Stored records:

_____

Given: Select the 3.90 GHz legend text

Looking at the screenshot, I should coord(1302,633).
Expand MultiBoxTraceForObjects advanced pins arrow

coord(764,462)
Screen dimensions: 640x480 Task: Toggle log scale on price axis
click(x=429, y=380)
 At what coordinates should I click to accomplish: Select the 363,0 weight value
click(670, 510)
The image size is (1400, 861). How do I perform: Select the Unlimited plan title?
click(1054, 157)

_____

ASSIGNMENT =>
Retype every entry above, word for word.

YOUR SOLUTION =>
Given: Select the 3.90 GHz legend text

Looking at the screenshot, I should coord(1302,633).
Expand MultiBoxTraceForObjects advanced pins arrow

coord(764,462)
Screen dimensions: 640x480 Task: Toggle log scale on price axis
click(x=429, y=380)
 At what coordinates should I click to accomplish: Select the 363,0 weight value
click(670, 510)
The image size is (1400, 861). How do I perform: Select the Unlimited plan title?
click(1054, 157)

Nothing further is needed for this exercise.